Wozzeck à Monte-Carlo par Michel Fau : le Chœur
“Wozzeck n'est pas une œuvre chorale, dans le sens où cette œuvre ne peut pas être comparée aux opéras du répertoire (Turandot, Nabucco, du Wagner...). Les chœurs dans Wozzeck ont de toutes petites interventions, plutôt vers la fin du spectacle. Wozzeck est un opéra très structuré et précis. Les chœurs y interviennent pour la première fois à l'acte II scènes 4 et 5, puis dans un très court passage à l’acte III scène 3, et c'est fini. L'ensemble est donc court et rapide. Il y a en outre une toute petite scène à la fin de l'opéra, pour un petit chœur d'enfants (encore plus petit passage que le reste). Les interventions des chœurs demeurent toutefois très intéressantes pour plusieurs raisons. La toute première intervention se déroule sur la place lorsque Wozzeck voit Marie (sa compagne) danser avec le Tambour-Major : c'est donc un moment de jalousie, où le chœur a seulement à voir avec l'ambiance de la scène (sans intervenir directement). Ce sont des soldats qui chantent une petite chanson de chasse, mais c'est plus une citation qu'une chanson, servant à souligner l'ambiance de la scène : scène de joie, de détente, de tranquillité mais avec tous les tourments de Wozzeck, déchaînés par la jalousie et la folie. L’écriture musicale de Berg a un impact expressif très intense, dans ce court temps musical, grâce au système de cluster (grappe de notes). Un cluster de demi-tons montant vers l’aigu avec les chœurs d’hommes soldats et la deuxième fois, dans la reprise, de l’aigu au grave : un cluster qui s’auto-génère (la première note démarre puis tout le reste suit dans la tessiture et l'épaisseur sonore). Ça n’a l’air de rien mais cela multiplie l’état d’âme et l’agitation de Wozzeck, tout en chantant un texte qui n’a rien à voir :
Dans la scène suivante, l’impact du chœur n’est encore une fois pas direct. Les soldats dorment et expriment leur lamentation endormie (c’est un passage à bouche semi-fermée). Berg utilise l’intervalle de tierce mineure (qu’il emploie souvent pour Marie, sa tristesse et sa déprime). La scène est en fait un moment où Wozzeck est très attristé et agité par la jalousie, et tout de suite après le Tambour-Major arrive et le frappe. Les chœurs montrent donc qu’ils participent sans participer, qu’ils sont présents sans l’être vraiment (et n'agissent donc pas quand Wozzeck est malmené), avec ces sonorités qui enrichissent la situation et fonctionnent toujours par contrastes (vis-à-vis de l'agitation de Wozzeck : c’est exactement la même dynamique qu’entre Wozzeck et son ami Andres qui tente de le calmer).

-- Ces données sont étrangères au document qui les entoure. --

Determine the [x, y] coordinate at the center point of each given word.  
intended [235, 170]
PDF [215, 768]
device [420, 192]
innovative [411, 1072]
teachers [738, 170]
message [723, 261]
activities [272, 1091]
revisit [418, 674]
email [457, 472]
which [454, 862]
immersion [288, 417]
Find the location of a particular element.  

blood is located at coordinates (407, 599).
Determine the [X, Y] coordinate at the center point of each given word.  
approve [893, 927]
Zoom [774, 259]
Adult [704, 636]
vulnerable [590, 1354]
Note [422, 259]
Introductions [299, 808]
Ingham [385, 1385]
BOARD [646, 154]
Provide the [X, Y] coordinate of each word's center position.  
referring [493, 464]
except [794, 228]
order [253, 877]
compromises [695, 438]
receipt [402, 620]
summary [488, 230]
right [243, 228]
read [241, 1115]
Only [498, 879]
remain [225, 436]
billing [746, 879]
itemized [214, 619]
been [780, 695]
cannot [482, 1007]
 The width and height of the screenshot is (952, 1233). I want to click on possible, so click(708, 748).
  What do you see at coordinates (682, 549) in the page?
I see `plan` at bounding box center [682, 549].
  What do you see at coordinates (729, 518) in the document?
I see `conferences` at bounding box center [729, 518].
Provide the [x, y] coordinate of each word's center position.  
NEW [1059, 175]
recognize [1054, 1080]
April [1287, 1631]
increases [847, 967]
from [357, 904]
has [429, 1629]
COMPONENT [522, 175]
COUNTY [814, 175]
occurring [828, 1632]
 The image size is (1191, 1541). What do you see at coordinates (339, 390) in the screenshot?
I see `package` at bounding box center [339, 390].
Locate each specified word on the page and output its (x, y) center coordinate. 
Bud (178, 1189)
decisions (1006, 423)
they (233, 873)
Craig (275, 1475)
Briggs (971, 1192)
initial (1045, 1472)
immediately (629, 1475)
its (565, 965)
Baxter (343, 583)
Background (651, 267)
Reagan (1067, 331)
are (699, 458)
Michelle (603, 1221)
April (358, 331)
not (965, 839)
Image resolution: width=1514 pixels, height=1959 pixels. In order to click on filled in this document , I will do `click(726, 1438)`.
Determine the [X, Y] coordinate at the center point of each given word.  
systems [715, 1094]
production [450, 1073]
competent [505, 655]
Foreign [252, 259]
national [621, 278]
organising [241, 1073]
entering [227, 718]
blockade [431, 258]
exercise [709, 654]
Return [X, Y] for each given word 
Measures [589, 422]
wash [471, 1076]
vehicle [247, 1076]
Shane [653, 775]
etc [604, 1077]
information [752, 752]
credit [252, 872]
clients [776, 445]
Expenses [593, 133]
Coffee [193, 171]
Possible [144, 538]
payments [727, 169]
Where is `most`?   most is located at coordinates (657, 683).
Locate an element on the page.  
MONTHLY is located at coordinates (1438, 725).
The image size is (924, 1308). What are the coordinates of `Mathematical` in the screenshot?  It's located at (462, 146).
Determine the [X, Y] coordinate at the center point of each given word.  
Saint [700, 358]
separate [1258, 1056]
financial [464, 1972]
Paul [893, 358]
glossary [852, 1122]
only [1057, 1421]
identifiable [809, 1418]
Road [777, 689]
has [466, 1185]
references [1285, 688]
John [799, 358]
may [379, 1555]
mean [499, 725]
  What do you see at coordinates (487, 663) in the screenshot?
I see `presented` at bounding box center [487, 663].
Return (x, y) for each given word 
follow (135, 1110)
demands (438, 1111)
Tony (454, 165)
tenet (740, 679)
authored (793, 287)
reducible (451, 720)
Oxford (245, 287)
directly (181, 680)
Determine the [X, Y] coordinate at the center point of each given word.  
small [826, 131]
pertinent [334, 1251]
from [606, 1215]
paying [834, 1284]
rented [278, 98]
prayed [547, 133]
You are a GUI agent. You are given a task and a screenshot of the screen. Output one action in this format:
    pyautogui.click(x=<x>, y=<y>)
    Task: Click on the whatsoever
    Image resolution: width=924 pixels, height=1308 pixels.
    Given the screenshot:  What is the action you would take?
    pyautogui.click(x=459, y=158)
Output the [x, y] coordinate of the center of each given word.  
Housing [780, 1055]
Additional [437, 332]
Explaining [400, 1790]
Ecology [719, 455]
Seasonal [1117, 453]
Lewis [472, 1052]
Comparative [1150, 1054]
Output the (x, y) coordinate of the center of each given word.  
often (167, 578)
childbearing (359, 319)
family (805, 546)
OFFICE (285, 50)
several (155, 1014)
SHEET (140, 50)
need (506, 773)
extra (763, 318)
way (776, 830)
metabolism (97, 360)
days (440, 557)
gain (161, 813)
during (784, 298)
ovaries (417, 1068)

La troisième intervention montre une fois encore le génie d’Alban Berg. En moins de dix mesures, dans une intervention très courte, l’impact est là, direct sur l’action théâtrale. Margret, la voisine de Marie se rend compte que Wozzeck est taché de sang et elle comprend immédiatement ce qu’il a fait. La tension augmente, les chœurs participent donc à l’action (en criant, en l'insultant) : tout cela est réalisé par Berg en poussant notamment les voix aiguës dans des tessitures vraiment extrêmes. La tension augmente jusqu’à un paradoxe même, en l’espace d’une poignée de mesures.
Enfin, la conclusion de l’opéra se fait avec le chœur d’enfants. Marie est morte tuée par Wozzeck qui s’est noyé dans le lac. Margret informe le fils de Marie que sa mère est morte, et il continue à jouer. L’opéra s’achève ainsi, dans l’indifférence la plus totale. L’enfant de Marie et Wozzeck joue avec les enfants. C’est une scène absolument tranquille, neutre, un moment même de plaisir de la vie quotidienne, sans relief particulier et on lui communique cette tragédie. Là encore, les chœurs (d’enfants) ont une participation minimale et pourtant essentielle.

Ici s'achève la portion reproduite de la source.